Sexual Desire, Satisfaction, and Ability with IBD
For those who have Crohn’s Disease and Ulcerative Colitis, where discussions of bowel movements have become comfortable and commonplace, sex can sometimes be a taboo subject. There are implications on sexual function, both psychological and physiological, associated with IBD. These are exacerbated by a fear of talking about them – both with partners and with care providers. Additionally, physicians are frequently hesitant in asking about sexual function – furthering the taboo. What are the implications of IBD on sexual health?
First, the psychological concerns have been looked at from a few different perspectives. In a small survey-based study of 188 patients (with all of the limitations of survey self-reporting), subjects with IBD had no statistical difference when compared to controls in frequency of sexual intercourse, though the study used subgroup analysis that weakened the reliability of the results (188 patients – four subgroups for gender and type of IBD, each subgroup was approximately 44 patients). The study did should that there were primary concerns in the IBD group about fecal incontinence, urgency, and abdominal pain, however.(1) Other studies have shown an impact psychologically based on disease severity, with female patients having more concerns about intimacy.(2) A larger European study of approximately 3,000 patients should a marked impact on sexual function in a quality of life questionnaire. While having the same self-reporting related issues, the controls in this study appear to have been stronger. This study showed a significant quality of life difference related to sexual activity in those with IBD, but did not attempt to qualify the reasons behind it. Of interest in this study, the quality of sexual activity was inversely correlated with frequency of disease symptoms – those with more severe disease had the highest impact on sexual activity.(3) Studies looking at ileostomy patients have shown an even more marked concern for sexual performance, attractiveness, and related issues.(4)

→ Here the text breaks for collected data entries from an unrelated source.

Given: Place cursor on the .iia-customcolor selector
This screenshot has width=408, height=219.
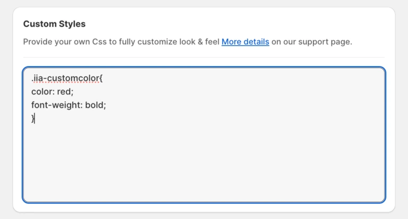Looking at the screenshot, I should pyautogui.click(x=64, y=78).
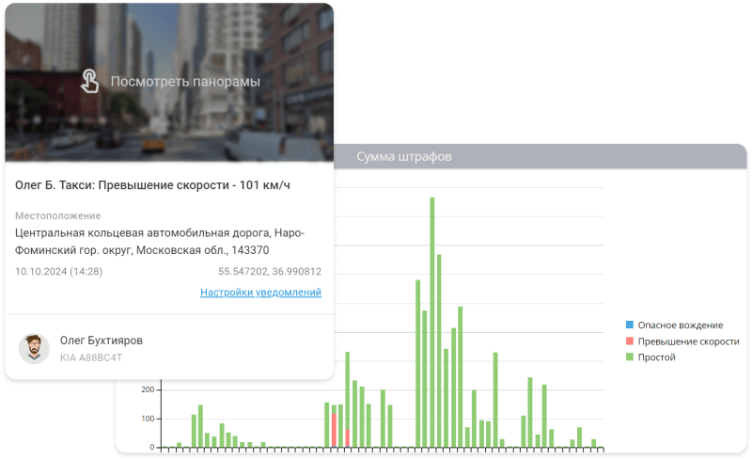Screen dimensions: 752x460
Task: Click the "Сумма штрафов" chart header
Action: pos(404,156)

In the largest physiological study related to IBD and male sexual function, there were strong correlations between disease activity and erectile dysfunction (OR 2.5, CI 1.3-4.9), ability to have an orgasm (OR 4.3, CI 2.0-9.3) and sexual desire (OR 2.5 CI 1.1-5.5). Interestingly, all of these factors were directly related to the severity of the disease (as expected) but inversely related to the duration of the disease. This suggests that individuals who have the disease for longer periods are more likely to have found help for their conditions or adapted to them better.(5)
In a counterpart study, the same group from (5) looked at female sexual function. They found that women reported having lower sexual desire (OR 1.8 CI 1.0-3.2) associated with active disease, and increases vaginal infection rates. Similar to men, having IBD for more than 10 years correlated with more positive sexual health and activity.(6)

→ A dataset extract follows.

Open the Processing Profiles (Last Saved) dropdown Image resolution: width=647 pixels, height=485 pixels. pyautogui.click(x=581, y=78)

For patients that have anal involvement in their Crohn’s and Ulcerative Colitis, there is a relationship between anal damage and the ability to achieve erection in men. This was found to be a problem with men having anal fistula surgery, specifically in those with incontinence issues. The role of anal function in erection is related to the nerves that are present in the area. Perianal involvement and subsequent damage through fistulotomy can negatively impact those nerves (http://en.wikipedia.org/wiki/File:Pudendal_nerve.svg), resulting in ED issues.(7)
· Sexual desire and function are impacted negatively by Crohn’s and Ulcerative Colitis, through physiological and psychological means.
· The psychological sexual impact tends to be less for those who have had IBD for more than 10 years. An exact reason for this is not known.
· Perianal involvement can have high ED association for men due to the location of the nerves involved in penile muscle stimulation.
1. Moody, G. A., and J. F. Mayberry. "Perceived sexual dysfunction amongst patients with inflammatory bowel disease." Digestion 54, no. 4 (1993): 256-260.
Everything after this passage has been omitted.